ALEXEI ALEXEIEVICH HARLAMOFF
Saratov 1849 – 1925 Paris
Alexei Alexeievich Harlamoff was born at Saratov, Russia in 1849. He studied at the Academy of Fine Arts in St. Petersburg and won a gold medal and a travel scholarship in 1868 for his painting The Return of the Prodigal Son. This enabled him to go to Paris, where he remained, working with the great portrait painter and teacher at the École des Beaux-Arts, Léon Bonnat (1834-1922). His work was exhibited in the Russian section of the Décennale exhibition of art produced between 1889 and 1900, which was part of the World's Fair held in Paris in 1900.

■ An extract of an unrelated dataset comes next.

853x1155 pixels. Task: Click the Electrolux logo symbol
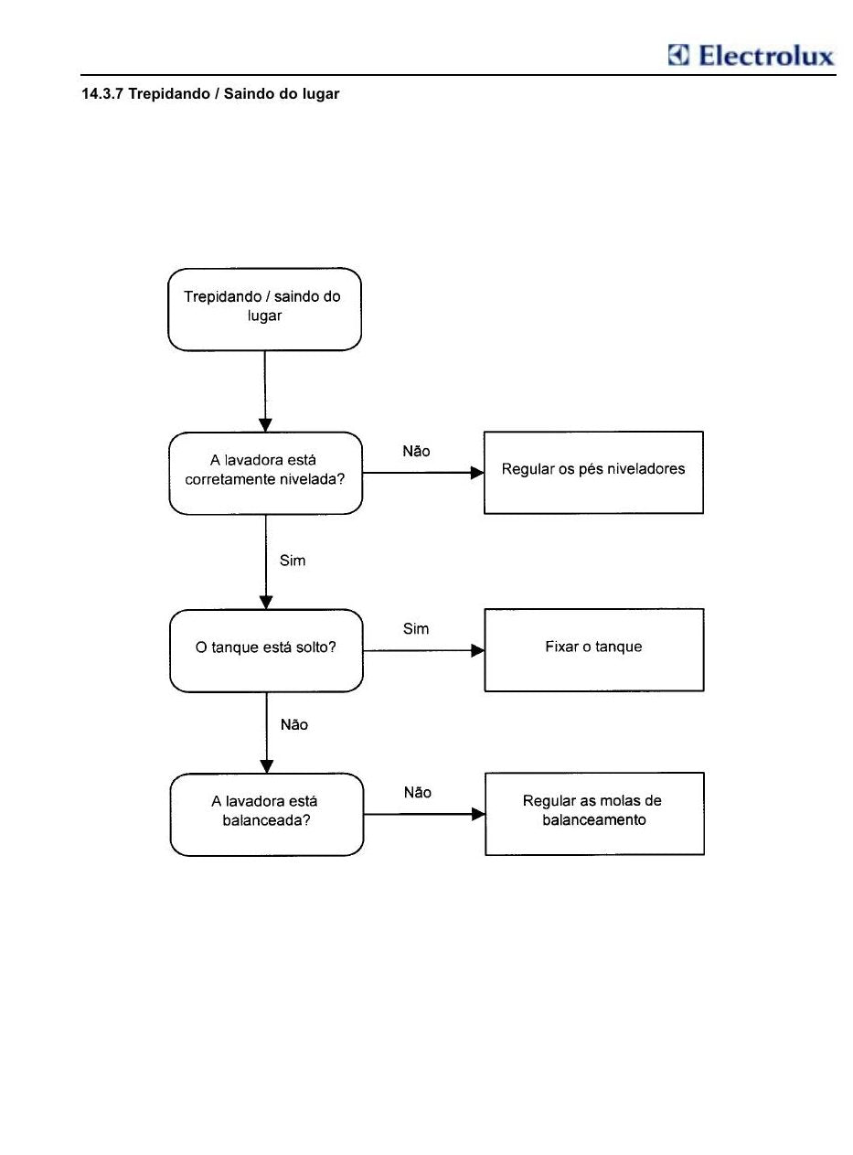678,55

In his early career, he painted many genre and religious subjects, learning his skills by copying Old Master paintings such as Rembrandt's Anatomy Lesson in the Mauritshuis in The Hague. He also became a respected portrait painter, with such important sitters as Tsar Alexander II and Prince Demidoff. Perhaps his most beloved subjects were informal portraits of peasant girls. These sitters were painted for their beauty and innocence rather than their fame. Harlamoff eloquently evoked the symbolism of the flower representing the short-lived innocence of youth so popular with artists of the end of the nineteenth century, while capturing a uniquely Russian ambience in the details of dress and facial features.
Harlamoff was also interested in the range of emotions within facial expressions; his A girl in a white veil with her charming, contemplative gaze is an excellent example. It was probably the sweet, smiling expressions of his Children playing with Flowers that drew the admiration of Queen Victoria when she saw it in the Glasgow International Exhibition in 1888.
The work of Alexei Harlamoff is represented in the Alexander III Museum in St Petersburg, the Tretiakov Gallery in Moscow and in the Brobinksi Collection.